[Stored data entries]
━━━━━━━━━━━━━━━━━━━━━━━━━━━━━━

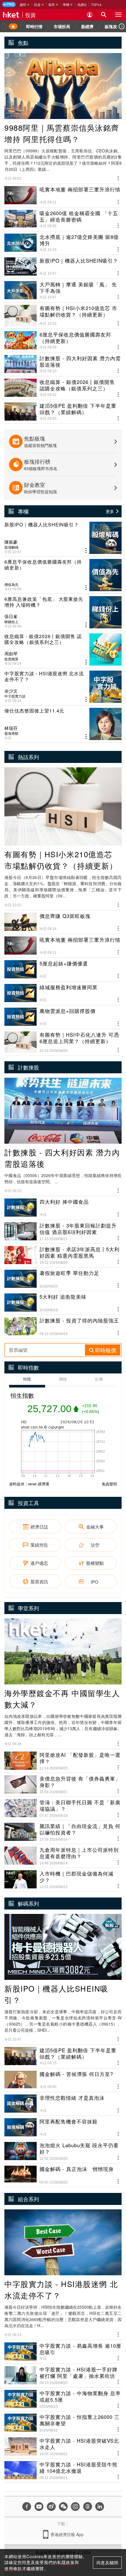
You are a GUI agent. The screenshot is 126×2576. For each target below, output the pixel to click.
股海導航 (11, 733)
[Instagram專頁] (75, 2506)
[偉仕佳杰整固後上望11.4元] (63, 724)
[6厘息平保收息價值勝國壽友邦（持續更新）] (63, 575)
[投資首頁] (13, 26)
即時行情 (34, 26)
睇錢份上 (11, 621)
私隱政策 (66, 2562)
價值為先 (11, 584)
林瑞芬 (11, 728)
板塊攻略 (113, 26)
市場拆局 (62, 26)
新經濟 (87, 26)
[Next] (122, 26)
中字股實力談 (14, 696)
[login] (90, 15)
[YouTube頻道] (39, 2506)
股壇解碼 (11, 547)
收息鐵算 (11, 659)
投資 (30, 14)
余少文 (11, 690)
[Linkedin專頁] (99, 2506)
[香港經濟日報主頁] (11, 15)
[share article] (86, 550)
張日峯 (11, 616)
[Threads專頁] (87, 2506)
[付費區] (9, 4)
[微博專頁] (51, 2506)
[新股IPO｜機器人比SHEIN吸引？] (63, 538)
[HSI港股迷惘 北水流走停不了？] (63, 687)
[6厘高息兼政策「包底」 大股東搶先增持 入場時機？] (63, 612)
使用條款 (13, 2568)
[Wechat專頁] (63, 2506)
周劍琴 (11, 653)
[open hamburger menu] (118, 15)
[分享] (118, 177)
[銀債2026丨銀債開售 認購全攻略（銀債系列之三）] (63, 649)
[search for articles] (104, 15)
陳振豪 (11, 542)
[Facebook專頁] (26, 2506)
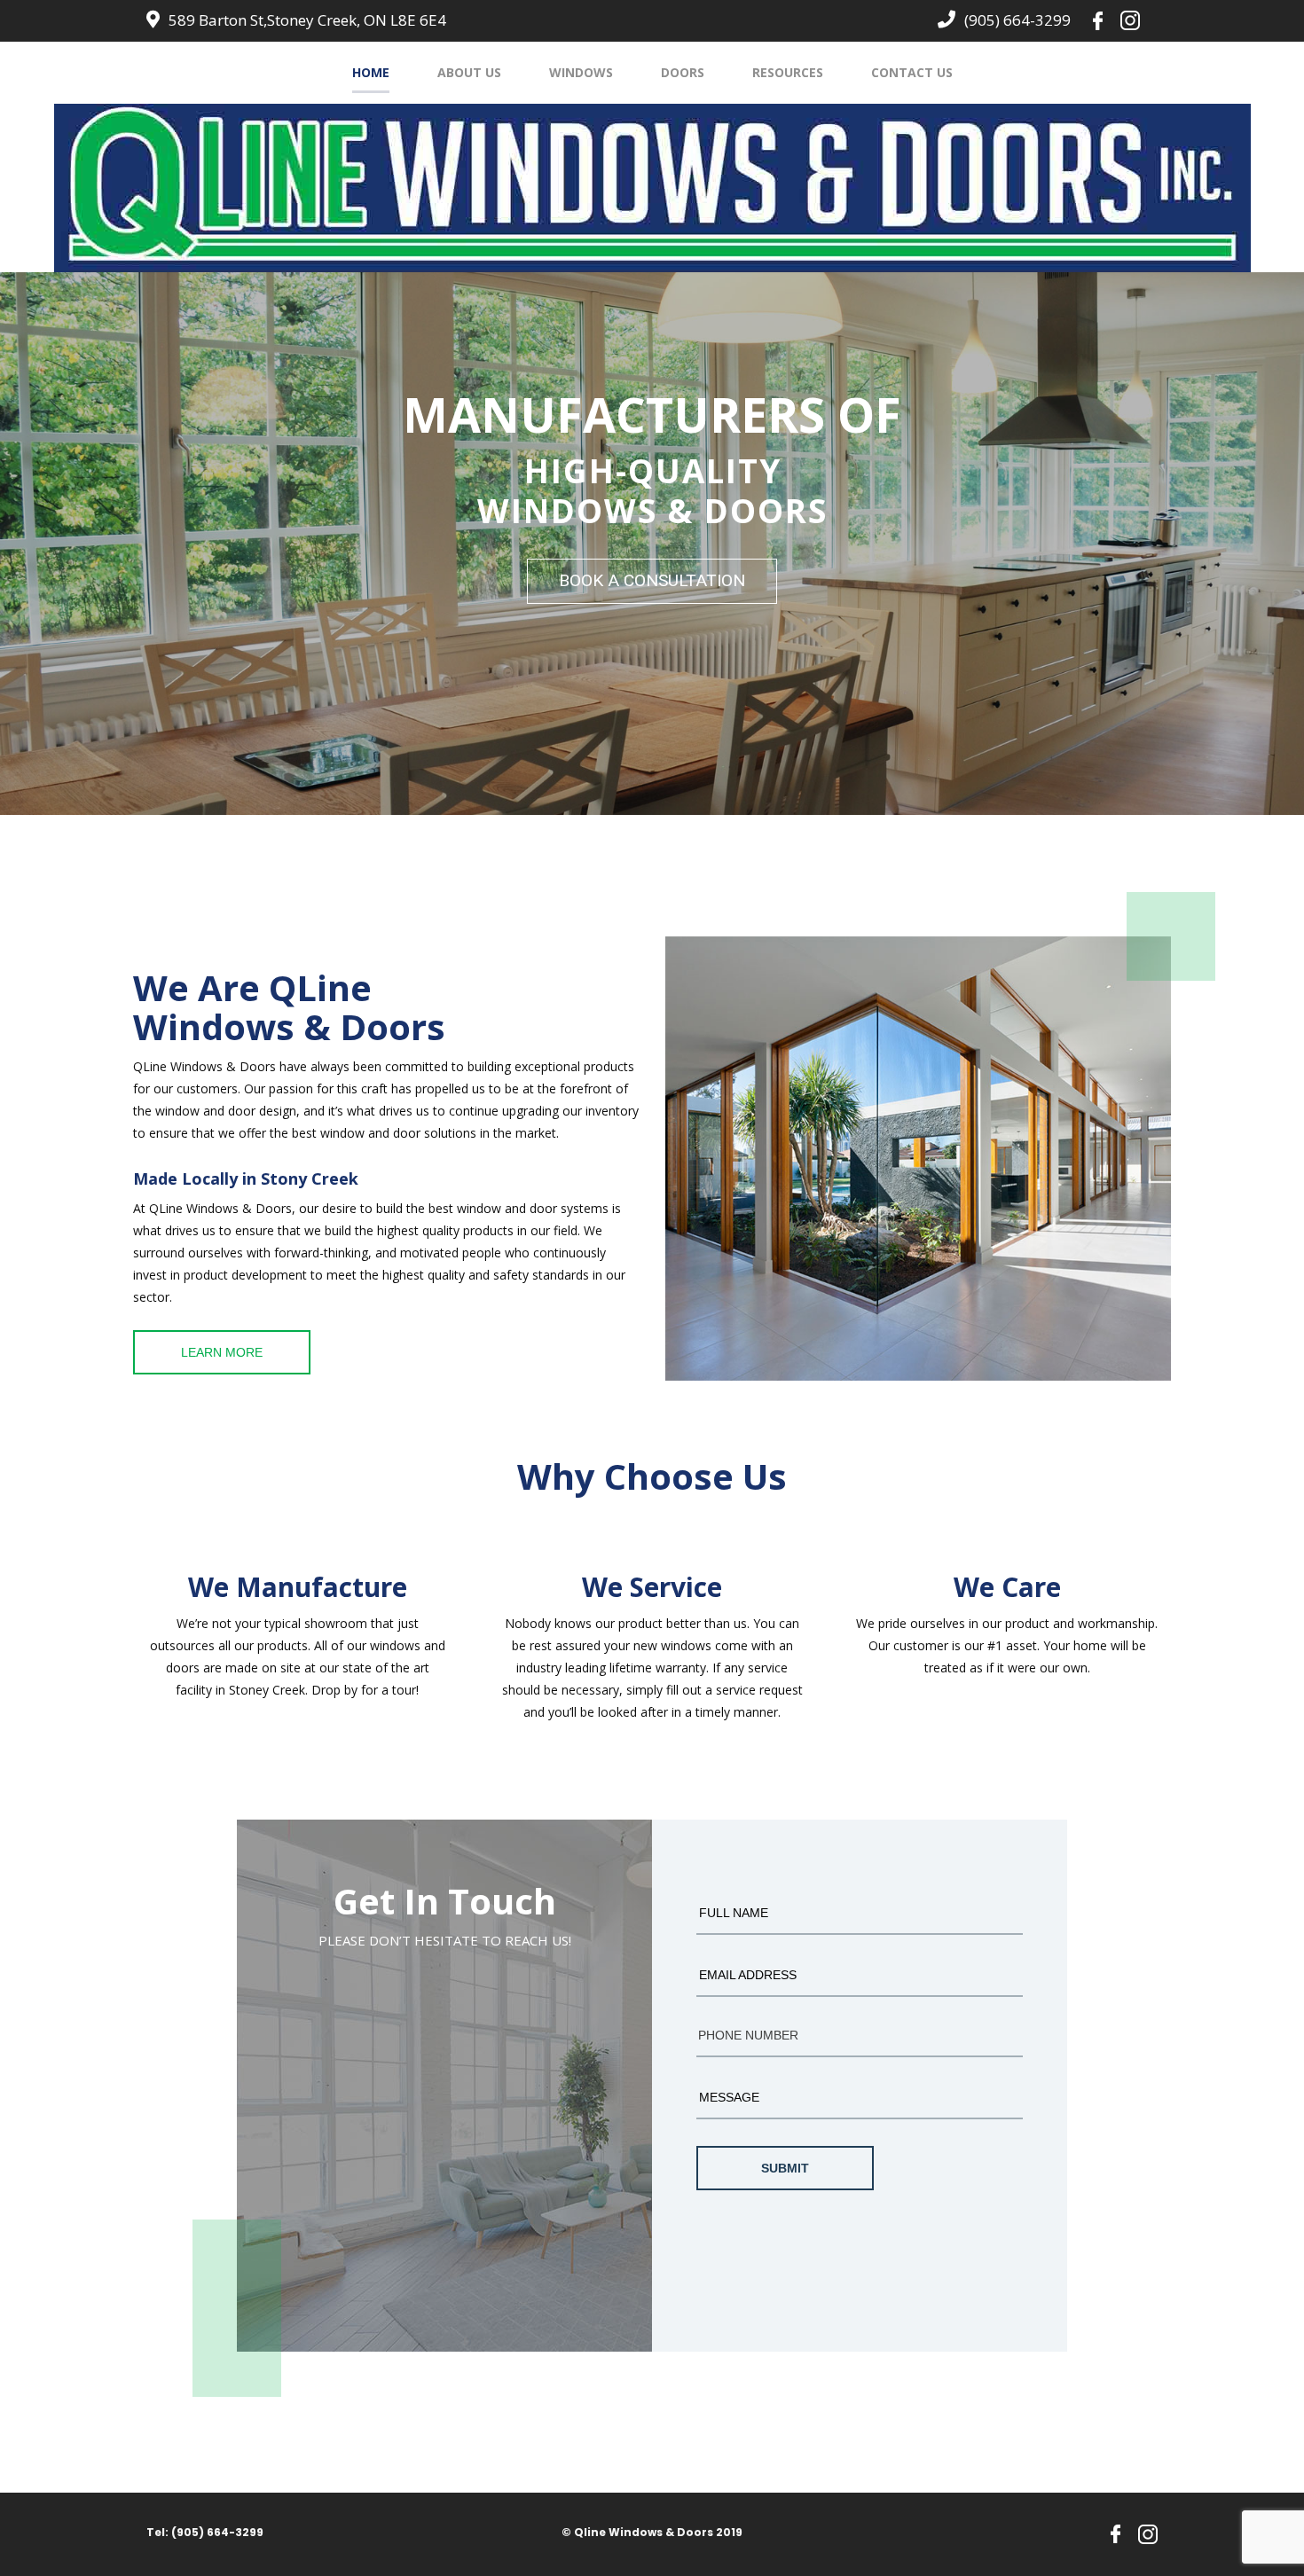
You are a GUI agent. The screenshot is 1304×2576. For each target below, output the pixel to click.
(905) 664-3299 (1017, 20)
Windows (581, 72)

━━━━━━━━━━━━━━━━━━━━━━━━━━━━━━

Problem details => Repeat every record above exactly, except the pictures.

Result of the exercise =>
You are a GUI agent. The screenshot is 126×2576. For each target below, output the pixel to click.
股海導航 (11, 733)
[Instagram專頁] (75, 2506)
[偉仕佳杰整固後上望11.4元] (63, 724)
[6厘息平保收息價值勝國壽友邦（持續更新）] (63, 575)
[投資首頁] (13, 26)
即時行情 (34, 26)
睇錢份上 (11, 621)
私隱政策 (66, 2562)
價值為先 (11, 584)
林瑞芬 (11, 728)
板塊攻略 (113, 26)
市場拆局 (62, 26)
新經濟 (87, 26)
[Next] (122, 26)
中字股實力談 (14, 696)
[login] (90, 15)
[YouTube頻道] (39, 2506)
股壇解碼 (11, 547)
收息鐵算 (11, 659)
投資 (30, 14)
余少文 (11, 690)
[Linkedin專頁] (99, 2506)
[香港經濟日報主頁] (11, 15)
[share article] (86, 550)
張日峯 (11, 616)
[Threads專頁] (87, 2506)
[付費區] (9, 4)
[微博專頁] (51, 2506)
[新股IPO｜機器人比SHEIN吸引？] (63, 538)
[HSI港股迷惘 北水流走停不了？] (63, 687)
[6厘高息兼政策「包底」 大股東搶先增持 入場時機？] (63, 612)
使用條款 (13, 2568)
[Wechat專頁] (63, 2506)
周劍琴 (11, 653)
[open hamburger menu] (118, 15)
[分享] (118, 177)
[銀債2026丨銀債開售 認購全攻略（銀債系列之三）] (63, 649)
[search for articles] (104, 15)
陳振豪 (11, 542)
[Facebook專頁] (26, 2506)
You are a GUI agent. The screenshot is 1304×2576. For each target below, output the pixel to click.
(905) 664-3299 (1017, 20)
Windows (581, 72)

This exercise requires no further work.